We met locals from Gauteng as well as Irish guests staying there. Everyone just loved the place and it is a regular destination for the Gauteng group — a family getaway with great fishing. There is a 15m heated pool, hiking trails, quad biking, horse riding, canoing and Phillip Calcott’s famous star tours. Using an advanced modern telescope and astronomical video camera his guided tour will introduce you to the amazing Waterberg night sky – from the comfort of your chair, and in colour. You can either chill out or go and explore, and they do offer game-viewing too.

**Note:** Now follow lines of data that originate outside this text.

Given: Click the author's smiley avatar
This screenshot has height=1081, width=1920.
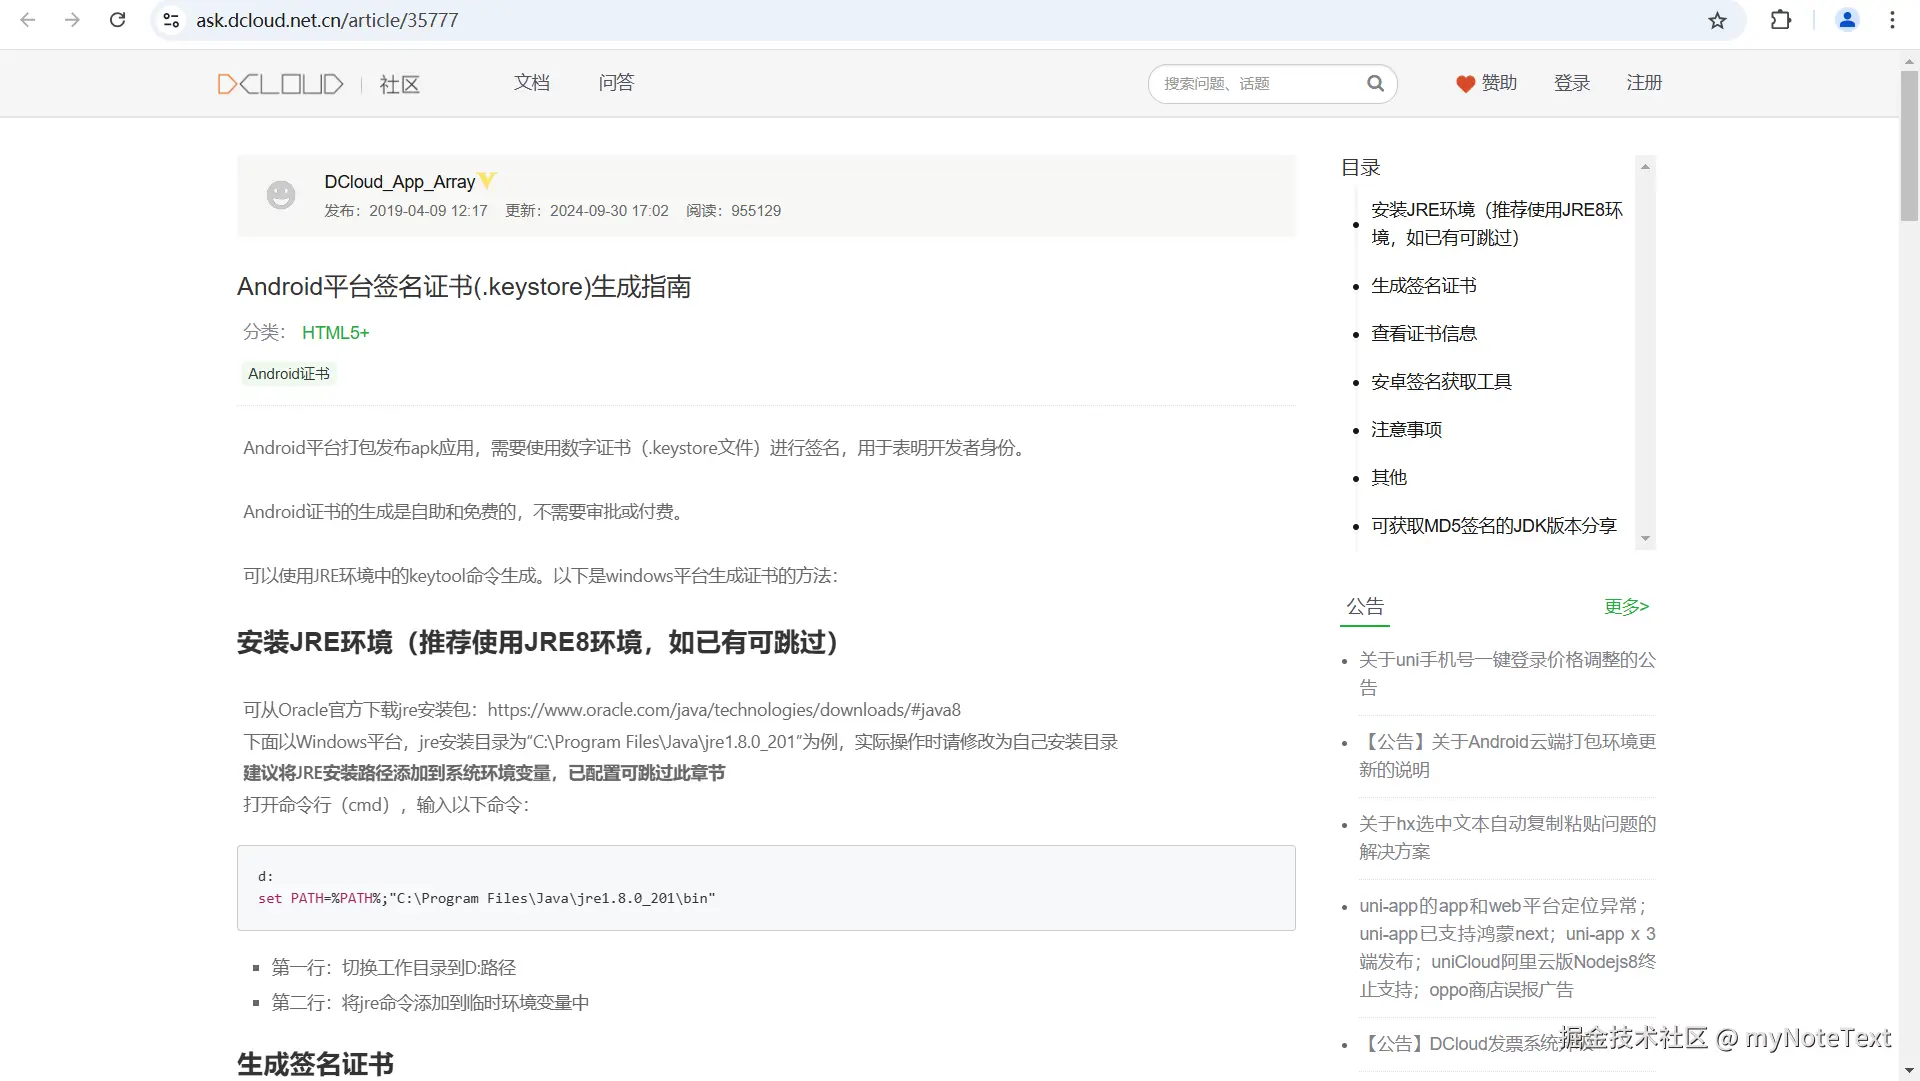Looking at the screenshot, I should click(281, 195).
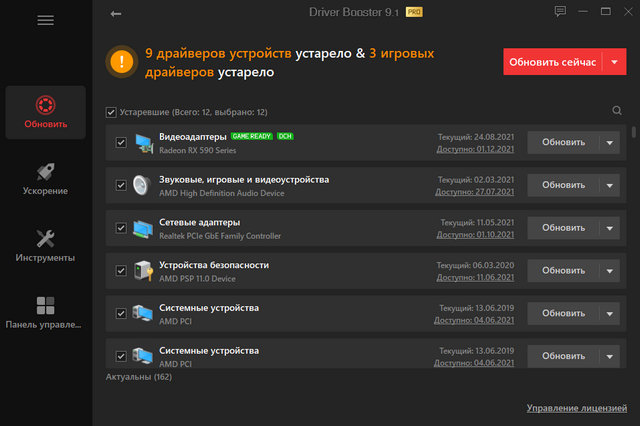640x426 pixels.
Task: Uncheck the Видеоадаптеры driver checkbox
Action: 121,143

Right next door, if you can find it since they don’t seem to believe in clear signposting, is one of SA’s gems.
Horizon Horseback Adventures & Safaris is remarkable. Shane and Laura run a really slick operation — great accommodation, great food, the most varied rides imaginable, warm friendliness that brings people back over and over again. and of course the 70 horses for the eight–ten people they prefer to accommodate at any one time.
At £160/day, it’s not cheap by SA standards but that includes all meals and two rides a day. Guest Lisa put that in perspective for foreign visitors — she and her husband had gone riding in the UK for two hours in the Lake District and that cost them £120.
Most of their guests are from the UK, followed by European countries and the USA. And over 30% return!
Guests dine together — breakfasts on the stoep of the main building, lunches at a long table under the towering trees on the lawn alongside the dam, and dinners inside. A spirit of cameraderie develops and new friends are made.
Imagine catching a plane at Heathrow in London at 6pm, arriving in the Bushveld at lunchtime the next day, and before 24 hours have passed you’ve already been for your first ride and encountered giraffe 20 metres away. Two young women arrived while I was there and experienced exactly that. Two weeks prior, they were still thinking of a skiing holiday when they saw how highly-rated Horizon is for an adventure holiday.
But, if I had to choose someone to be my host for a few days of rivetting conversation, it would be Andrew and Rachel Poole at Moonriver Bush Bungalows.
Sometimes one meets someone and immediately knows that this is someone you would really like to get to know better. Andrew and Rachel are two such people. Both have an intangible zest for life and there is little that Andrew has not done.
So it’s not only views and long vistas that allow city brains to breathe, but stimulating people too.